In response to comment about CIBERSORTx
CIBERSORTx has been proposed as a way to get cell-type-specific GEPs within individual samples, not just an estimate pooled across all samples for each cell type. That "high resolution deconvolution" would allow determination of cell-type-specific changes in expression as a function of experimental conditions that differ among samples. Here's a rough description of how that is done, mostly based on Supplementary Figure 7 associated with the manuscript.
The analysis starts with an overall breakdown of expression by cell type among all samples, as above, to get estimates of cell-type fractions in each sample. Those cell-type fractions per sample are used throughout what follows.
Per-sample deconvolution is then done gene by gene. For each gene, the samples are arranged in order of increasing expression. The idea is that a cell type with differential expression of that gene among the samples will tend to be differentially represented at one or the other end of that ordering of samples. Also, samples with similar expression values of that gene are likely to have similar representations of cell-type-specific expressions.
So for each gene you:
Break the set of samples into 2 subsets above/below a cutoff in expression values and do separate cell-type deconvolutions within each of the 2 subsets of samples.
Move that cutoff around to find the cutoff that best recapitulates the gene expression data based on the separate deconvolutions for the 2 subsets.

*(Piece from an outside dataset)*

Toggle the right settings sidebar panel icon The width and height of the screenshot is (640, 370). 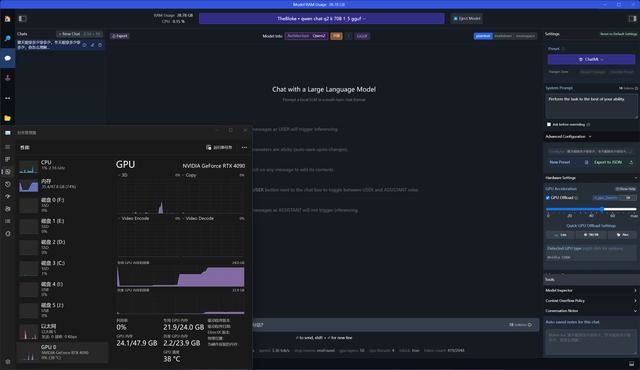[x=632, y=19]

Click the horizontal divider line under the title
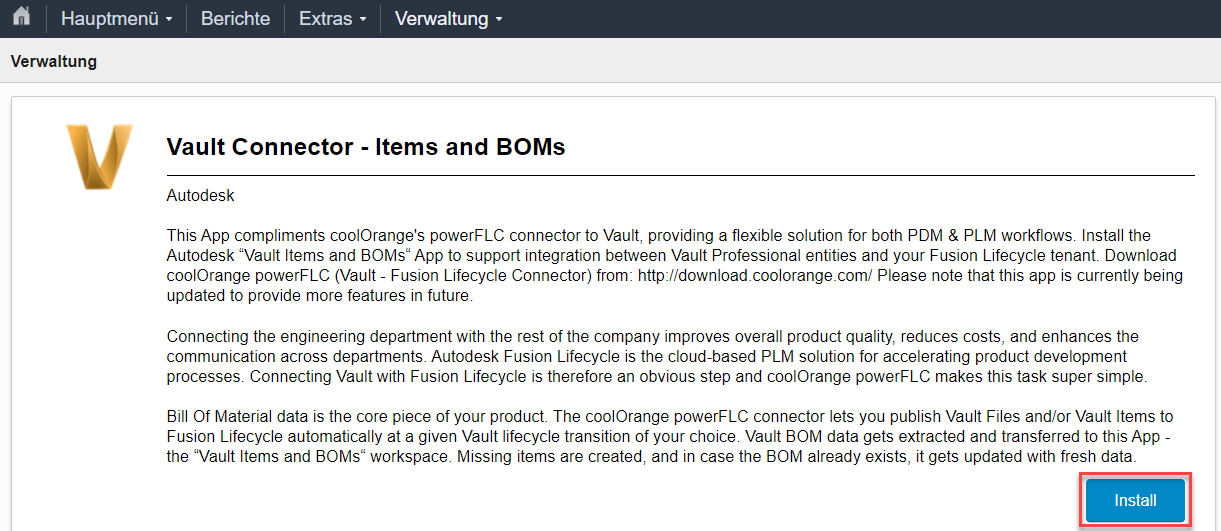click(x=680, y=176)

Omit any cell types that don't show differential expression between those two subsets of samples, and repeat the above to refine. That provides a set of "anchors," cell-type-specific expression values within each of the 2 subsets, to constrain the final estimate.
Get an initial overall estimate of a smooth cell-type- and sample-specific set of expression values. You start with $w$ samples having the lowest expression of the gene, fit the cell-type and sample-specific expression within the "window" of $w$ samples, and then move that constant-width "window" progressively up to samples with higher expression values. "...sample-specific expression differences for a given cell type are averaged out within a given window, despite being captured across windows" (page 36 of Supplemental Material linked above).*
Fit that initial estimate to the "anchors" from Step 4 to get the final estimate of cell-type- and sample-specific expression estimates for that gene.
Repeat for all genes, and combine into full GEPs for each cell type and sample.
The paper also provides methods that allow better comparison of gene-expression results among different expression-analysis platforms, critical practical advances that extend the usefulness of all deconvolution methods.
*To deal with what happens with the "window" when you come to the top end of expression-ranked samples, you repeat the last values to fill in the top $w-1$ samples, go through the entire process in order from highest expression to lowest, then average the 2 sets of smoothed cell-type- and sample-specific expressions together.